## DOCUMENTO SORGENTE
==================================================

Sembrava uno di quegli inciampi da cui Donald Trump sa riprendersi alla grande: una piroetta, magari negando la realtà, è tutto torna a posto. Invece, la ferita ucraina, già divenuto il ‘Kievgate‘, si sta infettando e può diventare una piaga, nonostante un consigliere del presidente ucraino Volodymyr Zelensky s’assuma parte della responsabilità, attribuendosi l’iniziativa di un incontro – poi mai avvenuto – con Rudolph Giuliani, l’avvocato del presidente statunitense. Voleva spiegargli – dice – la riforma del sistema giudiziario ucraino, non parlargli dell’eventualità di un’inchiesta che coinvolga il figlio dell’ex vice-presidente democratico Joe Biden, attuale battistrada nella corsa alla nomination 2020.
In questo contesto, la prospettiva di un incontro a New York tra Trump e Zelensky, a margine dell’Assemblea generale delle Nazioni Unite, getta olio sul fuoco delle polemiche del ‘Kievgate’.
Trump, ovviamente, tiene il punto e non ammette la minima sbavatura nella sua condotta: dice che la sua conversazione con il leader ucraino il 25 luglio scorso fu “perfetta”. Le minacce d’impeachment dei democratici sono “una caccia alle streghe” e non vanno prese sul serio. Forse è vero che quanto si sa finora è poco per costruirci su una procedura di destituzione del presidente, così come la non condanna sul Russiagate, che non è un’assoluzione, è un terreno scivoloso: roba che Trump puoi anche riuscire a metterlo sotto inchiesta alla Camera, dove i democratici sono maggioranza, ma te lo ritrovi poi assolto al Senato, dove i repubblicani sono maggioranza.

==================================================

Per favore, ricopia senza alcuna modifica il passo dell'articolo sul Kievgate che comincia con le parole contenenti "Sembrava uno di" e si chiude con "alla nomination 2020.". Il materiale che segue non ha alcun ruolo in questo lavoro.

## RECORD ELENCATI
==================================================

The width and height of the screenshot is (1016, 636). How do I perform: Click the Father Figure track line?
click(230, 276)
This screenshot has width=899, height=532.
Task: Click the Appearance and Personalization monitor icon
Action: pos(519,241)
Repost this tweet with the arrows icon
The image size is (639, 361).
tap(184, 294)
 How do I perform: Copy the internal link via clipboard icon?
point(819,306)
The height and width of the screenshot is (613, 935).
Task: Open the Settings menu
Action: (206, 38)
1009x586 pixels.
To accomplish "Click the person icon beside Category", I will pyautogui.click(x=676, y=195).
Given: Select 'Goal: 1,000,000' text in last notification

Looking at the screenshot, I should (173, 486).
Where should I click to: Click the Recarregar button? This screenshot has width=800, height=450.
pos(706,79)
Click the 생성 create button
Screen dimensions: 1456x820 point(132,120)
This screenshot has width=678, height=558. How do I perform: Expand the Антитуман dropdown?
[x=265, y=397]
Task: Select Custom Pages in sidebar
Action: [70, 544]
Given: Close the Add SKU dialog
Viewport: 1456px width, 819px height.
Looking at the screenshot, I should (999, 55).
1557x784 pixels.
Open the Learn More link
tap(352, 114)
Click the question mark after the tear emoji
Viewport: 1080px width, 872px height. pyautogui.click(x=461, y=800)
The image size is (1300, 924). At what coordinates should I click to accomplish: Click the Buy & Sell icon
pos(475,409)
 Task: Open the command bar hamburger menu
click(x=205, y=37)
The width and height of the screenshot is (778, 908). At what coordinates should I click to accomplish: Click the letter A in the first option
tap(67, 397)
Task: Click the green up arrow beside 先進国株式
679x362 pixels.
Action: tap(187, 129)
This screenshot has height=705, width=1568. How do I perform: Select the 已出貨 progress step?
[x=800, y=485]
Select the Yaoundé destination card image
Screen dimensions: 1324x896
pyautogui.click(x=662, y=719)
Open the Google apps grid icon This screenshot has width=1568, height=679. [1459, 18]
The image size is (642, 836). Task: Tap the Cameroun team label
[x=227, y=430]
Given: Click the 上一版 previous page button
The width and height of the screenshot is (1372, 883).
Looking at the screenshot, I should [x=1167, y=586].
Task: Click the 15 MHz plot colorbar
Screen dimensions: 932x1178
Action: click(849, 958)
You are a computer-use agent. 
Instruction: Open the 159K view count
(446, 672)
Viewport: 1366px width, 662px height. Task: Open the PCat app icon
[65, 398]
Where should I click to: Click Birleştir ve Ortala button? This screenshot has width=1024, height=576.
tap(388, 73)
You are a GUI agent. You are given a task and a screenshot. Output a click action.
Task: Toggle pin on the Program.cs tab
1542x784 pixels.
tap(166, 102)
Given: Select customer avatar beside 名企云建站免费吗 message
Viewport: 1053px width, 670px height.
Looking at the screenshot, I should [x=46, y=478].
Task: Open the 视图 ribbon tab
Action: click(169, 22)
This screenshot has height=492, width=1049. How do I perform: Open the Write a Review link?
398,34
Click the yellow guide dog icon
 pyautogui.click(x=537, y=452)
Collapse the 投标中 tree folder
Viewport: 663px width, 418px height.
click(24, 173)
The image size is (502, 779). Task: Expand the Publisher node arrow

==================================================

## RISPOSTA ESERCIZIO
Sembrava uno di quegli inciampi da cui Donald Trump sa riprendersi alla grande: una piroetta, magari negando la realtà, è tutto torna a posto. Invece, la ferita ucraina, già divenuto il ‘Kievgate‘, si sta infettando e può diventare una piaga, nonostante un consigliere del presidente ucraino Volodymyr Zelensky s’assuma parte della responsabilità, attribuendosi l’iniziativa di un incontro – poi mai avvenuto – con Rudolph Giuliani, l’avvocato del presidente statunitense. Voleva spiegargli – dice – la riforma del sistema giudiziario ucraino, non parlargli dell’eventualità di un’inchiesta che coinvolga il figlio dell’ex vice-presidente democratico Joe Biden, attuale battistrada nella corsa alla nomination 2020.